Duchenne muscular dystrophy is the most common fatal genetic disorder diagnosed in childhood, affecting approximately 1 in every 3,500 live male births (about 20,000 new cases each year).  Duchenne results in progressive loss of muscle strength and is caused by a mutation in the gene that encodes for dystrophin.  The progressive muscle weakness leads to serious medical problems, particularly issues relating to the heart and lungs.  Young men with Duchenne typically live into their late twenties.  Duchenne can be passed from parent to child, but approximately 35% of cases occur because of a random spontaneous mutation.
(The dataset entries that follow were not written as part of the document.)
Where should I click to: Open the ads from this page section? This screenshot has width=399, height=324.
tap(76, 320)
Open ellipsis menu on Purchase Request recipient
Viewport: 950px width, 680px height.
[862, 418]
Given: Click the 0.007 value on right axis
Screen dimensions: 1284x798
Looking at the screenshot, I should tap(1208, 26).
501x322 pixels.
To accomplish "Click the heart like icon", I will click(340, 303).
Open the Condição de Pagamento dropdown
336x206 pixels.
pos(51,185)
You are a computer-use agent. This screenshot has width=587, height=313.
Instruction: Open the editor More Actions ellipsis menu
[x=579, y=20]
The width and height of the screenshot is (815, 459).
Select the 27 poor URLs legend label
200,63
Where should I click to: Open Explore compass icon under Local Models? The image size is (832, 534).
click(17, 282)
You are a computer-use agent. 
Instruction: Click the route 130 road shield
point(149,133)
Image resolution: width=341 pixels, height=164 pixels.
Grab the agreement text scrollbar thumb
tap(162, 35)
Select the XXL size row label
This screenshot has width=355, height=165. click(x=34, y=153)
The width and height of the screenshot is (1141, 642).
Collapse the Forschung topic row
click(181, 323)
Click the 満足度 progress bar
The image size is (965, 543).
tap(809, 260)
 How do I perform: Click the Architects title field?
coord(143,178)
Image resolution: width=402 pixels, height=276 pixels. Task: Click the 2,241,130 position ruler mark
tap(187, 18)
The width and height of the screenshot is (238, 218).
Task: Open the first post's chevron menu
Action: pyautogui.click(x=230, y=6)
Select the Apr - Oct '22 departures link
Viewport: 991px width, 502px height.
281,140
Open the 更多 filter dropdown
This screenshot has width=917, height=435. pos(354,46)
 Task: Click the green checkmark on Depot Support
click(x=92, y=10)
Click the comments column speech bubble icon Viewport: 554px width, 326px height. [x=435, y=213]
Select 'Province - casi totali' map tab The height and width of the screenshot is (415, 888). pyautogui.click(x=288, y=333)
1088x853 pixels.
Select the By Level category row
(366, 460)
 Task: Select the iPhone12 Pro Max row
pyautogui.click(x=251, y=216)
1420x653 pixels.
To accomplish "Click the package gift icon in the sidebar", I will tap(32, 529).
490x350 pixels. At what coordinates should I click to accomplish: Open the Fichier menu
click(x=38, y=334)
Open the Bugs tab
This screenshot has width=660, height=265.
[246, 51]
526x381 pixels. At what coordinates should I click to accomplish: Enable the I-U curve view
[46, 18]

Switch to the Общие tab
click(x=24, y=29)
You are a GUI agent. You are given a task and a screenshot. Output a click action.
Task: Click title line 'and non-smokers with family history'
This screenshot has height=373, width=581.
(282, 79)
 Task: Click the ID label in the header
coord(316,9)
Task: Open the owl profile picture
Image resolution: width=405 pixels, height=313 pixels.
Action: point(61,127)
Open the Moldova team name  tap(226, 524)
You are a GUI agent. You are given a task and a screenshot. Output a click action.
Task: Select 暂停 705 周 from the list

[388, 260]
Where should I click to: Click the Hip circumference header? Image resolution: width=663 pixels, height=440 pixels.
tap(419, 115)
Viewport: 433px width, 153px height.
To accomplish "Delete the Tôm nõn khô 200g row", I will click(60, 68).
What’s my stake in Duchenne?   In April of 2008 my 2nd oldest son was diagnosed with Duchenne Muscular Dystrophy.  Caleb is 9 this year and an amazing boy!  He’s smart, dedicated, loves math & video games.  He really cares for the people around him.

Caleb goes to the MDA clinic twice a year as well as going to a pulmonologist  and cardiologist twice a year.  Last summer he got a wheel chair that he has progressively spent more time in as it has become harder for him to walk.  There are some scary prospects for the future that have to be address but he is also full of life and we are all about living. There are also amazing things happening in research right now.   Here are a few of the cool things going:

• ParentProjectMD – takes a comprehensive approach in the fight against Duchenne-funding research, raising awareness, promoting advocacy, connecting the community, and broadening treatment options.  This organization (the people) have had a deep impact on me and my family.
  • EndDuchenne – an offshoot of PPMD dedicated to raising awareness and money for research.
• Winheld’s World – chronicles Josh’s daily experiences in living with DMD and with a disability in general. He also uses the blog to promote his autobiography, Worth the Ride: My Journey with Duchenne Muscular Dystrophy (iUniverse, 2009).
• Scott Sands Alive – Scott Sands blog – a 43 year old man living with DMD.  Check out his FAQ.
• Darius Goes West – In 2005, Darius Weems, and his eleven best friends left their hometown of Athens, GA. They set a course for California, where Darius hoped to raise awareness for his disease, Duchenne Muscular Dystrophy (DMD), by convincing MTV to customize his wheelchair on the hit show, Pimp my Ride.  Buy a DVD . . . $17 goes to Muscular Dystrophy $3 makes more DVDs.
• MDA – provides comprehensive health care and support services, advocacy and education.
• and now YOU!  Be the vehicle, tell everyone you know about DMD and how they can help through prayer, friendship, awareness and funding towards a cure.

Finally, “We will end duchenne, but we have to do it together.”  Pat Furlong, Parent Project MD.